Within the data below, find the string "agent" and return each line where it occurs.

INFORMATION SHOWN START

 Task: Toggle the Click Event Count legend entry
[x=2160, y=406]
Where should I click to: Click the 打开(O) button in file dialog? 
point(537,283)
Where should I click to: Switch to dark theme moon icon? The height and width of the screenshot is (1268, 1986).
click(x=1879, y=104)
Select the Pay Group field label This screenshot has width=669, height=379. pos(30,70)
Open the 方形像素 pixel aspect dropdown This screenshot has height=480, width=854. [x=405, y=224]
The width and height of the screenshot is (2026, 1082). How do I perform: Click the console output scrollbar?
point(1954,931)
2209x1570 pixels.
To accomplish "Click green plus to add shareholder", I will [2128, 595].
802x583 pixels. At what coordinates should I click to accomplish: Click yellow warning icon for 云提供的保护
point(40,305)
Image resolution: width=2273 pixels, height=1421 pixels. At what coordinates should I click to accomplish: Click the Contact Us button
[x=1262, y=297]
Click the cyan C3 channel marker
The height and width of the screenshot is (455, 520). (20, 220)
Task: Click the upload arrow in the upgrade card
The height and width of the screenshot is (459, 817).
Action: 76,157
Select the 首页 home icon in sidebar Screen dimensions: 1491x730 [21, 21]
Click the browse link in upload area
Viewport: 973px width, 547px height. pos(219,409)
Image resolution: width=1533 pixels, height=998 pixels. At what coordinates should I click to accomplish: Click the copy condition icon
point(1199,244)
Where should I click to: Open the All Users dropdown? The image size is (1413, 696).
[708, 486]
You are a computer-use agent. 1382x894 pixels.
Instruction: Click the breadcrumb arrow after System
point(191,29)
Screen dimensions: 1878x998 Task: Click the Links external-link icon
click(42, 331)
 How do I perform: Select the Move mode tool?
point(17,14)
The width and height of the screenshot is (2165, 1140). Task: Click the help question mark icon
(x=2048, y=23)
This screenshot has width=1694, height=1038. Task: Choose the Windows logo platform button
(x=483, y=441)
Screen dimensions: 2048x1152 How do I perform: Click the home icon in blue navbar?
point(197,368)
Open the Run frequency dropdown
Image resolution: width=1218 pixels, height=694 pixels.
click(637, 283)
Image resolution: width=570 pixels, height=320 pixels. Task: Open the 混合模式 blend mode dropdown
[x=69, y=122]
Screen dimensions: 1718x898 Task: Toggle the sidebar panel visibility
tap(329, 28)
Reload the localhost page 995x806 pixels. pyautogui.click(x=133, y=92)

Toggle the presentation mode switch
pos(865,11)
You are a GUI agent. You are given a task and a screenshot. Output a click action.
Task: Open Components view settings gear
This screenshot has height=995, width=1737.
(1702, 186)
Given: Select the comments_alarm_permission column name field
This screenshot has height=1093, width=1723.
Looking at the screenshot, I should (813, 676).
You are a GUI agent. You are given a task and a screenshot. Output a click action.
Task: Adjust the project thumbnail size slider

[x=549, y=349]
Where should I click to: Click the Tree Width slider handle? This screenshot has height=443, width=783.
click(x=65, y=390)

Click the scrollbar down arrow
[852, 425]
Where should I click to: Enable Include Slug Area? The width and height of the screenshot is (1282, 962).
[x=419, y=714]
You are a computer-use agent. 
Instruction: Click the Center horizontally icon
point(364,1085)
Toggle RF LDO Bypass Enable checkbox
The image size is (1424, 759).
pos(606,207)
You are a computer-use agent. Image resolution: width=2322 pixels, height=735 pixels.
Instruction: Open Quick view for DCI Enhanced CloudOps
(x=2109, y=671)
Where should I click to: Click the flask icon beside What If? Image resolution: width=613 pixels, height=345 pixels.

INFORMATION SHOWN END

WRITTEN REPLY:
You are a computer-use agent. 1382x894 pixels.
You are a GUI agent. You are given a task and a screenshot. Output a click action.
You are a GUI agent. You are given a task and a screenshot. Output a click action.
You are a computer-use agent. 
You are a computer-use agent. Image resolution: width=2322 pixels, height=735 pixels.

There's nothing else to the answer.